What you have to do:
With every line kept intact, print the entries that appear below.

···

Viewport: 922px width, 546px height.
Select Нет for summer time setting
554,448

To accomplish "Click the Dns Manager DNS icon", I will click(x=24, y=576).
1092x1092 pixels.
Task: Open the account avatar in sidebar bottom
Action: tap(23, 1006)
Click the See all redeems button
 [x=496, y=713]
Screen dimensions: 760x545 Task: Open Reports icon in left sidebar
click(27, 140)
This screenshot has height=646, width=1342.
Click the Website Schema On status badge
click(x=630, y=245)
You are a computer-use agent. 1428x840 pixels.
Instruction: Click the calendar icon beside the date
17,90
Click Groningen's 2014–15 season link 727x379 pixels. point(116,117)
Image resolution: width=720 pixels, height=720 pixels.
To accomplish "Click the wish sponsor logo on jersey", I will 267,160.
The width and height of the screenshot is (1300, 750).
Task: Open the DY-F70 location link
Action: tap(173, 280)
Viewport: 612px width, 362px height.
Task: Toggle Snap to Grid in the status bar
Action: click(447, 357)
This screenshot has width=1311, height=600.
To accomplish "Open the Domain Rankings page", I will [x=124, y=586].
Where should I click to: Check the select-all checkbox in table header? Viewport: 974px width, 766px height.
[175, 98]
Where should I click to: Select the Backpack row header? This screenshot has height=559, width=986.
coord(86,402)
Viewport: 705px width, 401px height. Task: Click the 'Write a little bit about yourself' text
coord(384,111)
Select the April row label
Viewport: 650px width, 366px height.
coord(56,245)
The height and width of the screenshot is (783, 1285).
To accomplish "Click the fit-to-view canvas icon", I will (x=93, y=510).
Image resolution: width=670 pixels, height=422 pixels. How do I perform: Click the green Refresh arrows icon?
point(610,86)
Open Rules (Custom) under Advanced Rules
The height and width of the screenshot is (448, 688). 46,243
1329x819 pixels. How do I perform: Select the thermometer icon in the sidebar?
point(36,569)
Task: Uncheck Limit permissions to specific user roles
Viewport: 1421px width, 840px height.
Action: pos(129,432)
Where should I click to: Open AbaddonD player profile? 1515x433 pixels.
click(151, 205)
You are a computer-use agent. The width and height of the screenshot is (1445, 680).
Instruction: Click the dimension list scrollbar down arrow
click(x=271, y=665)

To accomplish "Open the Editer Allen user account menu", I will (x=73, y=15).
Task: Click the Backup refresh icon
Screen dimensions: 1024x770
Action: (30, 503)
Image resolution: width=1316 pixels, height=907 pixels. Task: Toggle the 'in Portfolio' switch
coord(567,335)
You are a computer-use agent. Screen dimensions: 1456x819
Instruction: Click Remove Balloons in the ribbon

···

Answer to the exercise:
Viewport: 922px width, 546px height.
Select Нет for summer time setting
554,448

To accomplish "Click the Dns Manager DNS icon", I will click(x=24, y=576).
1092x1092 pixels.
Task: Open the account avatar in sidebar bottom
Action: tap(23, 1006)
Click the See all redeems button
 [x=496, y=713]
Screen dimensions: 760x545 Task: Open Reports icon in left sidebar
click(27, 140)
This screenshot has height=646, width=1342.
Click the Website Schema On status badge
click(x=630, y=245)
You are a computer-use agent. 1428x840 pixels.
Instruction: Click the calendar icon beside the date
17,90
Click Groningen's 2014–15 season link 727x379 pixels. point(116,117)
Image resolution: width=720 pixels, height=720 pixels.
To accomplish "Click the wish sponsor logo on jersey", I will 267,160.
The width and height of the screenshot is (1300, 750).
Task: Open the DY-F70 location link
Action: tap(173, 280)
Viewport: 612px width, 362px height.
Task: Toggle Snap to Grid in the status bar
Action: click(447, 357)
This screenshot has width=1311, height=600.
To accomplish "Open the Domain Rankings page", I will [x=124, y=586].
Where should I click to: Check the select-all checkbox in table header? Viewport: 974px width, 766px height.
[175, 98]
Where should I click to: Select the Backpack row header? This screenshot has height=559, width=986.
coord(86,402)
Viewport: 705px width, 401px height. Task: Click the 'Write a little bit about yourself' text
coord(384,111)
Select the April row label
Viewport: 650px width, 366px height.
coord(56,245)
The height and width of the screenshot is (783, 1285).
To accomplish "Click the fit-to-view canvas icon", I will (x=93, y=510).
Image resolution: width=670 pixels, height=422 pixels. How do I perform: Click the green Refresh arrows icon?
point(610,86)
Open Rules (Custom) under Advanced Rules
The height and width of the screenshot is (448, 688). 46,243
1329x819 pixels. How do I perform: Select the thermometer icon in the sidebar?
point(36,569)
Task: Uncheck Limit permissions to specific user roles
Viewport: 1421px width, 840px height.
Action: pos(129,432)
Where should I click to: Open AbaddonD player profile? 1515x433 pixels.
click(151, 205)
You are a computer-use agent. The width and height of the screenshot is (1445, 680).
Instruction: Click the dimension list scrollbar down arrow
click(x=271, y=665)

To accomplish "Open the Editer Allen user account menu", I will (x=73, y=15).
Task: Click the Backup refresh icon
Screen dimensions: 1024x770
Action: (30, 503)
Image resolution: width=1316 pixels, height=907 pixels. Task: Toggle the 'in Portfolio' switch
coord(567,335)
You are a computer-use agent. Screen dimensions: 1456x819
Instruction: Click Remove Balloons in the ribbon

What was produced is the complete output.